Nolan Wright is the CTO of Appcelerator, the only platform built for a Mobile First world. Nolan graduated from Vanderbilt University with a degree in Electrical Engineering.
Fifteen years ago in the Harvard Business Review, B. Joseph Pine and James Gilmore argued that businesses, facing the commodification of almost every kind of good or service, would soon be driven to offering superior “experiences” as the only means of differentiation.[1]
Predicting the rise of an “Experience Economy,” the authors couldn’t know how accurately they’d nail the mobile world to come – one where apps vie for attention through the elegance of their design, and where users decide corporate fortunes with the swipe of a finger.
Call it the User Experience Economy.
Strangely, in this User Experience Economy, most organizations are trusting their fate to user feedback. There are a few of problems with this approach. First, it skews to polarities: usually only the most thrilled or disenchanted users bother to rank or comment on an app.
Second, user commentary is a lagging indicator. By the time a company has uncovered and diagnosed poor user sentiment, users have abandoned the app in droves and moved on.
Moreover, the crudeness of the star system leaves most enterprises blind when it comes to understanding their mobile apps. Ratings alone won’t deliver true understanding of user preferences (or frustrations), or how the app is being used, its performance, or what is the best business decision for the next version.
Experience-driven analytics for the experience economy
Mobile is driving the need for app and portfolio measures unlike any we saw in the days of web. Good mobile analytics must provide insight into both the behavior of the app and the behavior of the user.
Understanding the behaviors of the app is a good start. Crashes, for example, are the kind of app behavior that should trigger an alert, as well as the source of the trouble. Otherwise there’s not much hope of fixing the problem before users begin to mutiny.

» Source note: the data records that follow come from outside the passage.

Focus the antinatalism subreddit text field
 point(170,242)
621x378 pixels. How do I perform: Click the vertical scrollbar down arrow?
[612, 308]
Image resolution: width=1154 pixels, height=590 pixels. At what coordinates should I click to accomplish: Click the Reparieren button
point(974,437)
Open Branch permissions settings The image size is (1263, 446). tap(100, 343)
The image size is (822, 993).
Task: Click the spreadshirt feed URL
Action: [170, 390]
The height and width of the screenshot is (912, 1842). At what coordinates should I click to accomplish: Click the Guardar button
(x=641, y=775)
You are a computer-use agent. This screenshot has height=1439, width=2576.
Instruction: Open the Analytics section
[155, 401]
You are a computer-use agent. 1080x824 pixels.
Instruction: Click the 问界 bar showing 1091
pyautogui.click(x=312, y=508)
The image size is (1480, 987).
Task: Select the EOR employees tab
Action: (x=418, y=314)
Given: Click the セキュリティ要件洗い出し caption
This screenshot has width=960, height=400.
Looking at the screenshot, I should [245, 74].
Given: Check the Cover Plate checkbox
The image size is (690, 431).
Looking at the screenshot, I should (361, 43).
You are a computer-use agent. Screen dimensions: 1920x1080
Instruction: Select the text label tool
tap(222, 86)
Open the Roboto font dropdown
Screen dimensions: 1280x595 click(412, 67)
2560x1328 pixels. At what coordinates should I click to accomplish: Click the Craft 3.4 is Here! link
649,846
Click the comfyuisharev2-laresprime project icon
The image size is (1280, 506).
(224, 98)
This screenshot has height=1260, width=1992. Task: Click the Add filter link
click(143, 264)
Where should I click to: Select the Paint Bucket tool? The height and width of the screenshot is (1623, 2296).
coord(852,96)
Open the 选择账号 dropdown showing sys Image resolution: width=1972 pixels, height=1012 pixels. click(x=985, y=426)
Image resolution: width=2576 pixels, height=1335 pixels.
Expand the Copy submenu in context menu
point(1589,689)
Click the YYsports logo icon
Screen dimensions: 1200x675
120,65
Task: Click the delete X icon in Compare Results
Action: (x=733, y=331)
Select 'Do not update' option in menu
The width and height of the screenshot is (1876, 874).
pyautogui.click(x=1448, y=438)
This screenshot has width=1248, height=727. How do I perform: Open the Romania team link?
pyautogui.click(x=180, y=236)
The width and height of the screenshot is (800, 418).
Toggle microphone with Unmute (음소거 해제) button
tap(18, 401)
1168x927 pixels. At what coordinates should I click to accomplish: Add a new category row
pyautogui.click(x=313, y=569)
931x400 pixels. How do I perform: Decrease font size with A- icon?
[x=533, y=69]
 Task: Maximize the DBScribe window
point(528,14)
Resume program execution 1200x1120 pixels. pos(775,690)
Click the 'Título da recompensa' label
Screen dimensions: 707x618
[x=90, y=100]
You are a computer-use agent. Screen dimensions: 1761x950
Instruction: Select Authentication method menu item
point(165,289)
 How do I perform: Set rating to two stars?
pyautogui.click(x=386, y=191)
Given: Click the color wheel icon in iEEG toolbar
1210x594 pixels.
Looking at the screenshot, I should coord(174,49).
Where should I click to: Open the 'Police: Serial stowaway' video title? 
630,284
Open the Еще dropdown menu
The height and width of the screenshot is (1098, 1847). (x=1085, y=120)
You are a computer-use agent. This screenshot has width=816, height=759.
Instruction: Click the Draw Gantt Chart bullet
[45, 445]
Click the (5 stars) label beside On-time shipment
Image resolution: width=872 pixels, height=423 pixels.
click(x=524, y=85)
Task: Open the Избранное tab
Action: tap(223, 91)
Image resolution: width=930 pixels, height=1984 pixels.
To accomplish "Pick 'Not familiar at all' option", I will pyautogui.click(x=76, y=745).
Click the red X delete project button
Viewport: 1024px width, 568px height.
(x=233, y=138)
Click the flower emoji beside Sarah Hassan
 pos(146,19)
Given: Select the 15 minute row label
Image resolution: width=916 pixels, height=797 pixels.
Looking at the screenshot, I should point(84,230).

But seeing into app behavior alone isn’t enough. For a complete picture of engagement, we need to understand user behaviors as well.
What is the frequency and duration of user engagement? When and where are users most often interacting with the app? On what types of devices & platforms are users engaged with the app? Which features are most popular?
Just as apps are seldom built without some form of requirements, neither should they be launched without measurable usage goals. The analytics above stand as a quantitative, metrics-based strategy for app improvement. This is a chief difference from pre-mobile applications, few of which provided the specificity of usage and context data that mobile apps do.
The five mobile measures no company should be without
Companies positioned to win the User Experience Economy track five key metrics for their mobile apps:
- Adoption: As measured by the number of installs of the app – that is, the number of downloads from either a public or enterprise app store. But an install by itself does not equal an engaged user. This requires…
- Engagement: User engagement is measured by average session length. Session length refers to the amount of time a user spends in the app each time it’s opened.
- Retention: The number of active users divided by the total number of installs.[2] Retention carries an important time dimension, usually comparing changes week over week or month over month to establish trends.
- Conversion: This measures how many users who begin business processes enabled by the app actually get through to completion. Take a basic order-to-cash example: 1) user logs in 2) selects merchandise 3) chooses payment option 4) confirms and submits order. Measuring conversion tells you how many people who opened the app actually made it through all four steps. Moreover, conversion measures when and where users abandon the process – crucial for understanding where app bottlenecks or poor design may be causing users to give up. (The technical term for this is “funnel analysis.”)
- Exceptions: The ratio of app crashes to app sessions. In the User Experience Economy, any ratio over 1:20 spells trouble – users will lose patience and delete the app. World class mobile organizations achieve exception ratios of 1:100 or better.
Barring the last (Exceptions), the target number for each of these measures will vary based on the aim and function of the app or its addressable audience. For example, a transactional app for movie tickets or restaurant reservations should expect briefer engagement than a magazine or other content-heavy app.
These metrics are most valuable when viewed in the context time, location, device and operating system. More advanced mobile organizations will slice the data by cohorts, for example, comparing these measures across different versions of an app to understand how the new release performs relative to older ones. But the main thing is to start… the sooner the better.
[1] Pine, B. Joseph, and James H. Gilmore. Welcome to the Experience Economy. Harvard Business Review, July 1998. Web. 19 Dec. 2013.
[2] The definition of “active” will vary by app – news apps might look for one session per day (or even per hour); an expense management app might expect only one or two sessions per month.